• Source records
____________
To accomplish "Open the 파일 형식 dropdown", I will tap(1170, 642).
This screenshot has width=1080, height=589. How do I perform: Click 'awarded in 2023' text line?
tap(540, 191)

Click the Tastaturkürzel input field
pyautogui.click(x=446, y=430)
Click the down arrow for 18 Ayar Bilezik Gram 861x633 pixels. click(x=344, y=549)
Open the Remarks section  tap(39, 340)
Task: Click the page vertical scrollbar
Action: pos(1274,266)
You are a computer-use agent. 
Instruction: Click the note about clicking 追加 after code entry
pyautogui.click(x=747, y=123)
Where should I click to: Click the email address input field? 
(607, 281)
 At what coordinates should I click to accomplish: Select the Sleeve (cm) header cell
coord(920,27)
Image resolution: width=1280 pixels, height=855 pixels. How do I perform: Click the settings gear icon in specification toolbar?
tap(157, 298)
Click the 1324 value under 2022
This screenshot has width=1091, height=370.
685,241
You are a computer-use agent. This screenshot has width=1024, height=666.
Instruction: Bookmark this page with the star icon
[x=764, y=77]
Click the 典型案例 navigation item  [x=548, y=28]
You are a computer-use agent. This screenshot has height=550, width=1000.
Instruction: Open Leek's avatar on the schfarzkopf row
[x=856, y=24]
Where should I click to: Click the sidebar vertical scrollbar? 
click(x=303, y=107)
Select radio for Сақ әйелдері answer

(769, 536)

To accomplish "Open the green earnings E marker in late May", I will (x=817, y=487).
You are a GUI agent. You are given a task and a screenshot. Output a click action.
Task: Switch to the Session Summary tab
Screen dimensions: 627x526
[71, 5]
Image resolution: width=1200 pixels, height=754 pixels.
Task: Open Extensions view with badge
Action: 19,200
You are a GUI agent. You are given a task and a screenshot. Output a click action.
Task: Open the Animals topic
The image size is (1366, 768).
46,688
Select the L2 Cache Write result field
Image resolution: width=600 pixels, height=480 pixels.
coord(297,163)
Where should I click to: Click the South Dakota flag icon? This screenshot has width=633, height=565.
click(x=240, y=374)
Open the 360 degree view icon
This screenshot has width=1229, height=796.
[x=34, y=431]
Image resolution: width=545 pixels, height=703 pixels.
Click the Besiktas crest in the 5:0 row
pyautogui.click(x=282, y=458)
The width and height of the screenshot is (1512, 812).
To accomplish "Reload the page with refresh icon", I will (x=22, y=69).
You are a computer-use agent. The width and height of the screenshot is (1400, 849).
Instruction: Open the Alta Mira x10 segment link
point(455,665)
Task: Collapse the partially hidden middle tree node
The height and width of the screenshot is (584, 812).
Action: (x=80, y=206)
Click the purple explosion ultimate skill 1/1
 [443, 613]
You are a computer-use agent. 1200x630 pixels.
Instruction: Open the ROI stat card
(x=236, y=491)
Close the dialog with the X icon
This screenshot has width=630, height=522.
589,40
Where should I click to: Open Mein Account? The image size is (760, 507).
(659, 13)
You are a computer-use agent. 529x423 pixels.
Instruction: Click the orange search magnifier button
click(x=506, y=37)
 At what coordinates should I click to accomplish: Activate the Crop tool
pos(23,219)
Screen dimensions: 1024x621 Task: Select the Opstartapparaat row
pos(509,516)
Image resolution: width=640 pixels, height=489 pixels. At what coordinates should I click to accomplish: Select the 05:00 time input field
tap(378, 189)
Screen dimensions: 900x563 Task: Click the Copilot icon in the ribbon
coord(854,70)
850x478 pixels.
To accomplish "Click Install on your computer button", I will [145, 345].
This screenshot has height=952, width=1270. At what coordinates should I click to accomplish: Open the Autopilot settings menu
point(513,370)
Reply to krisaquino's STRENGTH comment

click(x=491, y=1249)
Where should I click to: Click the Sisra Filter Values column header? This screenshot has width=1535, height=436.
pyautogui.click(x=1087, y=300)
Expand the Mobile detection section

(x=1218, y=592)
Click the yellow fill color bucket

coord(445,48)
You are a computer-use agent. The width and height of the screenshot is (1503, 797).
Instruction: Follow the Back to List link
____________
• EXERCISE REQUIREMENTS
Find every line above where the word "will" occurs, and copy that line.

• RESPONSE TO THE TASK
To accomplish "Open the 파일 형식 dropdown", I will tap(1170, 642).
To accomplish "Open the green earnings E marker in late May", I will (x=817, y=487).
To accomplish "Reload the page with refresh icon", I will (x=22, y=69).
To accomplish "Click Install on your computer button", I will [145, 345].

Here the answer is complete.